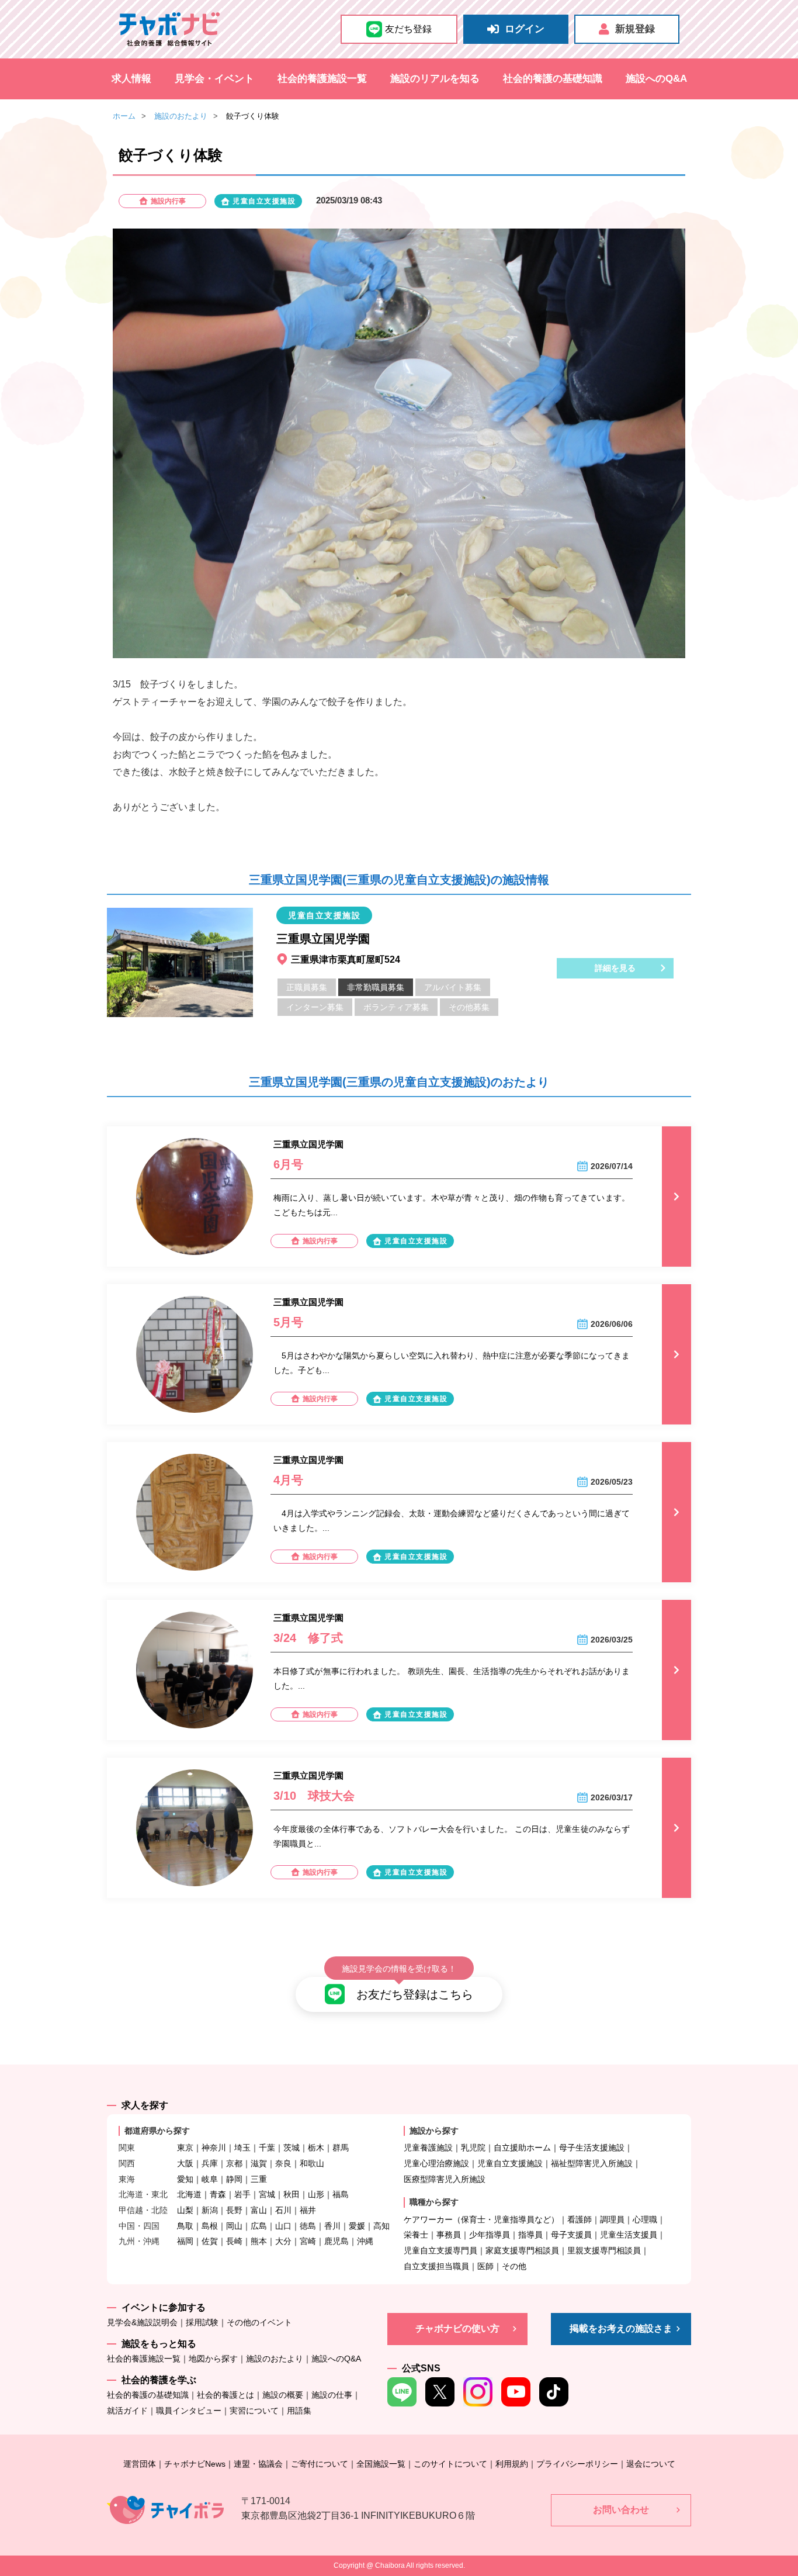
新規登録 (635, 28)
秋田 (291, 2194)
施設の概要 (282, 2394)
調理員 (612, 2219)
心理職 (645, 2219)
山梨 (185, 2210)
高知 (381, 2226)
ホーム (124, 116)
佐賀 (210, 2241)
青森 (218, 2194)
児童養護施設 (428, 2147)
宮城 (267, 2194)
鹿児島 (336, 2241)
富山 (259, 2210)
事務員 (448, 2234)
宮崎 (308, 2241)
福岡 (185, 2241)
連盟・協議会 (258, 2463)
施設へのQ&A (656, 78)
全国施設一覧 (380, 2463)
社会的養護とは (225, 2394)
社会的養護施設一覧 (322, 78)
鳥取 (185, 2226)
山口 (283, 2226)
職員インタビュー (188, 2410)
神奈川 (214, 2147)
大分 (283, 2241)
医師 (485, 2266)
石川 (283, 2210)
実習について (254, 2410)
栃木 (316, 2147)
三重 (259, 2179)
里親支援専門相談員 (604, 2250)
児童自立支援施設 (510, 2163)
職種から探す (434, 2202)
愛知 (185, 2179)
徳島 (308, 2226)
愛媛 (357, 2226)
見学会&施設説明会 (142, 2322)
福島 (340, 2194)
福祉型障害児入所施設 (592, 2163)
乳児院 (473, 2147)
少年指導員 (489, 2234)
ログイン (524, 28)
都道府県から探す (157, 2130)
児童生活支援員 (628, 2234)
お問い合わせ (621, 2510)
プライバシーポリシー (577, 2463)
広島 (259, 2226)
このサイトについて (450, 2463)
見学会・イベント (214, 78)
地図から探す (213, 2358)
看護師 (579, 2219)
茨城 (291, 2147)
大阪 (185, 2163)
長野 (234, 2210)
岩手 (242, 2194)
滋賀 (259, 2163)
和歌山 (312, 2163)
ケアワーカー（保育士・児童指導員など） (481, 2219)
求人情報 (131, 78)
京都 (234, 2163)
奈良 (283, 2163)
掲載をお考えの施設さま (621, 2328)
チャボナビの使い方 (457, 2328)
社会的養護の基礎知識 (552, 78)
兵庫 (210, 2163)
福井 (308, 2210)
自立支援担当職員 (436, 2266)
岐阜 (210, 2179)
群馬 (340, 2147)
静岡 (234, 2179)
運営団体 (139, 2463)
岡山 (234, 2226)
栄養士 (416, 2234)
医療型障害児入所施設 (444, 2179)
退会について (650, 2463)
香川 (332, 2226)
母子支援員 (571, 2234)
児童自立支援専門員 (440, 2250)
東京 (185, 2147)
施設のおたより (180, 116)
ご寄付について (319, 2463)
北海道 (189, 2194)
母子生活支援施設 (591, 2147)
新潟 (210, 2210)
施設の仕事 (331, 2394)
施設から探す (434, 2130)
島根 (210, 2226)
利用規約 (511, 2463)
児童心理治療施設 (436, 2163)
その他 (514, 2266)
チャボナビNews (194, 2463)
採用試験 (202, 2322)
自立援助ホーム (522, 2147)
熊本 (259, 2241)
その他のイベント (259, 2322)
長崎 (234, 2241)
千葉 (267, 2147)
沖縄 (365, 2241)
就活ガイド (127, 2410)
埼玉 (242, 2147)
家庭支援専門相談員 (522, 2250)
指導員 (530, 2234)
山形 (316, 2194)
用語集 (299, 2410)
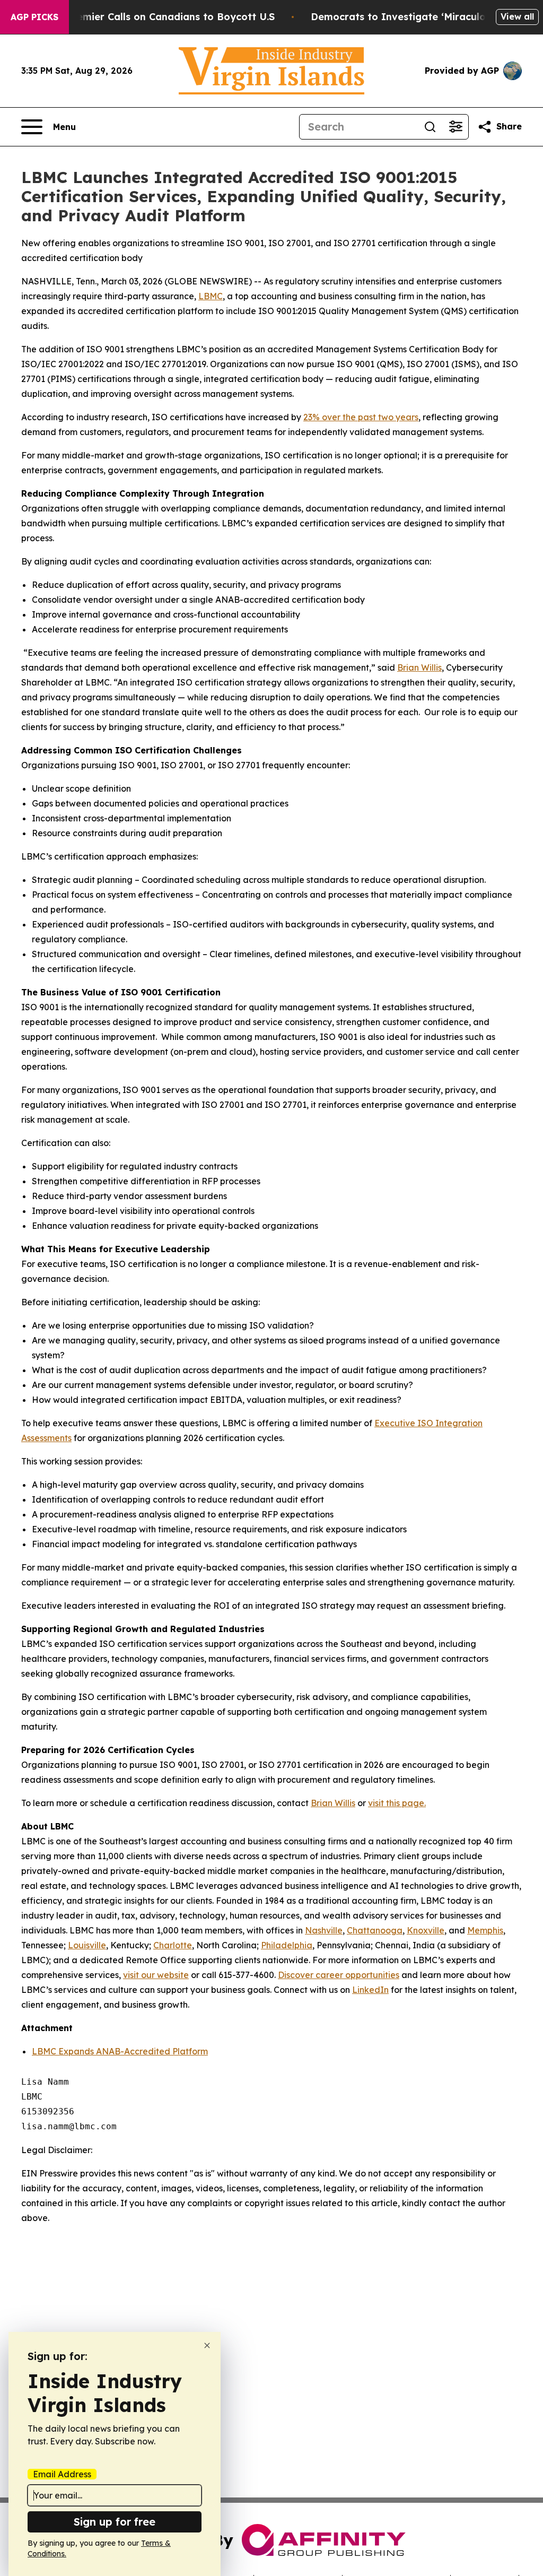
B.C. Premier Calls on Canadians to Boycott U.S (160, 17)
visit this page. (397, 1803)
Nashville (324, 1930)
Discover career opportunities (338, 1975)
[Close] (207, 2345)
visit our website (156, 1975)
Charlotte (172, 1945)
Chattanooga (374, 1930)
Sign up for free (114, 2521)
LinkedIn (370, 1989)
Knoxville (425, 1930)
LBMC (210, 296)
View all (517, 16)
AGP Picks (34, 17)
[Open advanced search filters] (455, 127)
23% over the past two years (360, 417)
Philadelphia (286, 1945)
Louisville (87, 1945)
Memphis (485, 1930)
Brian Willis (419, 667)
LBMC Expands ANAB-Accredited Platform (120, 2051)
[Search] (430, 127)
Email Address (62, 2474)
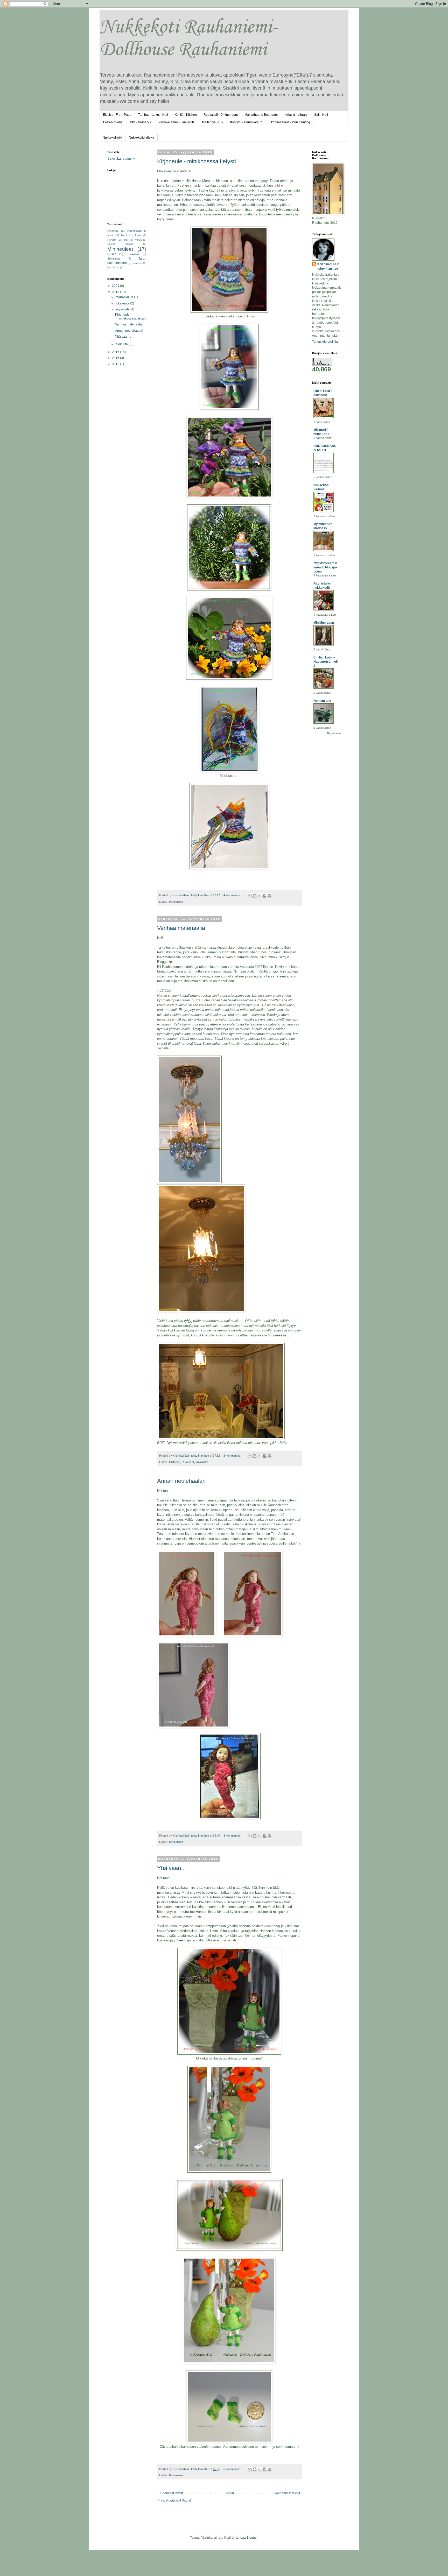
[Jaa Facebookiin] (264, 895)
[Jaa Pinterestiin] (269, 895)
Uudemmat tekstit (170, 2493)
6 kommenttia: (232, 2469)
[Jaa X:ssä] (259, 895)
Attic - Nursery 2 (140, 122)
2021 (116, 286)
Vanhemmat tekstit (287, 2493)
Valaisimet (202, 1462)
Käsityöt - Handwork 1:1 (247, 122)
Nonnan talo (322, 701)
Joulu (138, 235)
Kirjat (125, 239)
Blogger (252, 2537)
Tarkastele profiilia (325, 341)
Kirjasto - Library (295, 115)
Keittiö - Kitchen (186, 115)
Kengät (111, 239)
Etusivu (228, 2493)
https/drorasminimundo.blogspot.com (325, 567)
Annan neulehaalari (181, 1481)
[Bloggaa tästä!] (254, 895)
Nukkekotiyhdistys (141, 137)
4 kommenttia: (232, 895)
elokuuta (122, 344)
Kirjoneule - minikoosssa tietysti (196, 161)
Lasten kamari (120, 243)
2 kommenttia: (232, 1455)
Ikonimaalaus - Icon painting (290, 122)
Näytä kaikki (334, 733)
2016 (116, 352)
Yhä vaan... (171, 1868)
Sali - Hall (321, 115)
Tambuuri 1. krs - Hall (153, 115)
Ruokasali (188, 1462)
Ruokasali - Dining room (221, 115)
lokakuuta (123, 303)
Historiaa (174, 1462)
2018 (116, 292)
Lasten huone (113, 122)
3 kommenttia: (232, 1835)
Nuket (111, 254)
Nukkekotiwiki (112, 137)
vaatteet (137, 263)
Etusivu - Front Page (117, 115)
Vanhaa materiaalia (181, 928)
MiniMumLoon (323, 622)
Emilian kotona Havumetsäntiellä (325, 662)
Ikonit (124, 235)
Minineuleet (176, 901)
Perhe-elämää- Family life (176, 122)
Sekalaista (113, 258)
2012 (116, 364)
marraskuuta (125, 297)
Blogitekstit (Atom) (178, 2500)
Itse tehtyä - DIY (212, 122)
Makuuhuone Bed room (261, 115)
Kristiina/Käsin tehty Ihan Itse (328, 266)
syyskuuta (123, 309)
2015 (116, 358)
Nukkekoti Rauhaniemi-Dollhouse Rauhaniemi (188, 38)
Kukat (138, 239)
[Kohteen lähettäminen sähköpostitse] (249, 895)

☆ ☆ ☆ ☆

### WHAT THE TASK REQUIRES
Set the pictures aside and transcribe exactly the stretch of lines above, beginning with the one holding "児童心理治療施設 (436, 2163)" and ending with the one holding "Chattanooga (374, 1930)".

### RESULT FOR THIS TASK
児童心理治療施設 (436, 2163)
その他 (514, 2266)
チャボナビNews (194, 2463)
採用試験 (202, 2322)
自立援助ホーム (522, 2147)
熊本 (259, 2241)
その他のイベント (259, 2322)
長崎 (234, 2241)
千葉 (267, 2147)
沖縄 (365, 2241)
就活ガイド (127, 2410)
埼玉 (242, 2147)
家庭支援専門相談員 (522, 2250)
指導員 (530, 2234)
山形 (316, 2194)
用語集 (299, 2410)
B.C. Premier Calls on Canadians to Boycott U.S (160, 17)
visit this page. (397, 1803)
Nashville (324, 1930)
Discover career opportunities (338, 1975)
[Close] (207, 2345)
visit our website (156, 1975)
Charlotte (172, 1945)
Chattanooga (374, 1930)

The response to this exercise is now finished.